** Begin Task inputs **
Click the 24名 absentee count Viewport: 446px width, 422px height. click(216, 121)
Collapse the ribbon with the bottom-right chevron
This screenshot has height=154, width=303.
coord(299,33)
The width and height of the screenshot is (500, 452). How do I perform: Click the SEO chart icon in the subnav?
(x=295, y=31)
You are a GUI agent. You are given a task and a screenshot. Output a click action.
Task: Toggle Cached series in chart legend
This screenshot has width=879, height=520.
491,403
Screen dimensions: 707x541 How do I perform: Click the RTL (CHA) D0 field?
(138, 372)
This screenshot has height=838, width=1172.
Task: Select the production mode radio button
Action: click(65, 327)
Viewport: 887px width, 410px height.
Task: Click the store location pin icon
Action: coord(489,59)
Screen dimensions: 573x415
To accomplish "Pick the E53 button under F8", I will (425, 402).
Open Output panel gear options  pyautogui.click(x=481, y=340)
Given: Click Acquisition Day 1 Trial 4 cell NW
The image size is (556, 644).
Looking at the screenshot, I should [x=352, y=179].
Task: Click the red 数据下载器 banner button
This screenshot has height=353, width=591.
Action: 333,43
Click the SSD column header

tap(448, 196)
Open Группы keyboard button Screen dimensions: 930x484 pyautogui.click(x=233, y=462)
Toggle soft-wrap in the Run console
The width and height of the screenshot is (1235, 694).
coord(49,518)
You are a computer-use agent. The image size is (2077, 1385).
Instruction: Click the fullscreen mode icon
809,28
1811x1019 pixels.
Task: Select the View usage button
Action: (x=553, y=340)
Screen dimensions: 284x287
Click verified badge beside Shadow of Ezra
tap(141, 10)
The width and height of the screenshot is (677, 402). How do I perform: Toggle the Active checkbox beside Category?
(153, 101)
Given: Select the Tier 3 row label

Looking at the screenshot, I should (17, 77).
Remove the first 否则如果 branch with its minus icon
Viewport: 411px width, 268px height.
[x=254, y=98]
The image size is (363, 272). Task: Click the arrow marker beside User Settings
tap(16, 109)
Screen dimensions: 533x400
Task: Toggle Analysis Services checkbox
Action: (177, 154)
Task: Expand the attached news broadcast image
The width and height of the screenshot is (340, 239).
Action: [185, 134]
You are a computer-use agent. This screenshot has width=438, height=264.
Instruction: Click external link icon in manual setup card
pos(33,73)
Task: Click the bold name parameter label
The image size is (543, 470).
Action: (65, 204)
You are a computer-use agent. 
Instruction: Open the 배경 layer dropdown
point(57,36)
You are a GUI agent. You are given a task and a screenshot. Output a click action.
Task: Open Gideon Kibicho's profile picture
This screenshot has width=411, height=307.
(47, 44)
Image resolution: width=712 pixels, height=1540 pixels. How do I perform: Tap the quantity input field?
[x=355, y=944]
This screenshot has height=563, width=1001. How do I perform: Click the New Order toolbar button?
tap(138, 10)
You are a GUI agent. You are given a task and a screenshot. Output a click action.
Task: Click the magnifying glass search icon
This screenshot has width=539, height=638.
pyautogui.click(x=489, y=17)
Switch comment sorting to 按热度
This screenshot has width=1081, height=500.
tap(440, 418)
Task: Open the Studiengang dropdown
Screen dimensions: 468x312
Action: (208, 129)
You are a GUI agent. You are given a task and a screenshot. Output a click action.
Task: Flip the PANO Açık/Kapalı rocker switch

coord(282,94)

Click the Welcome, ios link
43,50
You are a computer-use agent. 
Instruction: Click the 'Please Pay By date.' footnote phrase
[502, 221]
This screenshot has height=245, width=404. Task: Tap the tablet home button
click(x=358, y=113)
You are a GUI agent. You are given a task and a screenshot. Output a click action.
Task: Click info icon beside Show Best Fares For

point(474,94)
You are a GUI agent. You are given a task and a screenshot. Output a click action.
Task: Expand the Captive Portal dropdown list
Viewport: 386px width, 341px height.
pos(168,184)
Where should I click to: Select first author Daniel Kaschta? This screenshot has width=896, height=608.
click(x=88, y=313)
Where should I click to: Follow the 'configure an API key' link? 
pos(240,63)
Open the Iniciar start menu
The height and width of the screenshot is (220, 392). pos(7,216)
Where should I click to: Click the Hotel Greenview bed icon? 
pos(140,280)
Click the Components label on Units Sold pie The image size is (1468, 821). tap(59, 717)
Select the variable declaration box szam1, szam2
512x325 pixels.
** End Task inputs **
The request: Please give again, word for word, the rows from the line with "You are a computer-use agent. The" up to and including the line with "pyautogui.click(x=489, y=17)".

Solution to the problem:
You are a computer-use agent. The image size is (2077, 1385).
Instruction: Click the fullscreen mode icon
809,28
1811x1019 pixels.
Task: Select the View usage button
Action: (x=553, y=340)
Screen dimensions: 284x287
Click verified badge beside Shadow of Ezra
tap(141, 10)
The width and height of the screenshot is (677, 402). How do I perform: Toggle the Active checkbox beside Category?
(153, 101)
Given: Select the Tier 3 row label

Looking at the screenshot, I should (17, 77).
Remove the first 否则如果 branch with its minus icon
Viewport: 411px width, 268px height.
[x=254, y=98]
The image size is (363, 272). Task: Click the arrow marker beside User Settings
tap(16, 109)
Screen dimensions: 533x400
Task: Toggle Analysis Services checkbox
Action: (177, 154)
Task: Expand the attached news broadcast image
The width and height of the screenshot is (340, 239).
Action: [185, 134]
You are a computer-use agent. This screenshot has width=438, height=264.
Instruction: Click external link icon in manual setup card
pos(33,73)
Task: Click the bold name parameter label
The image size is (543, 470).
Action: (65, 204)
You are a computer-use agent. 
Instruction: Open the 배경 layer dropdown
point(57,36)
You are a GUI agent. You are given a task and a screenshot. Output a click action.
Task: Open Gideon Kibicho's profile picture
This screenshot has width=411, height=307.
(47, 44)
Image resolution: width=712 pixels, height=1540 pixels. How do I perform: Tap the quantity input field?
[x=355, y=944]
This screenshot has height=563, width=1001. How do I perform: Click the New Order toolbar button?
tap(138, 10)
You are a GUI agent. You are given a task and a screenshot. Output a click action.
Task: Click the magnifying glass search icon
This screenshot has width=539, height=638.
pyautogui.click(x=489, y=17)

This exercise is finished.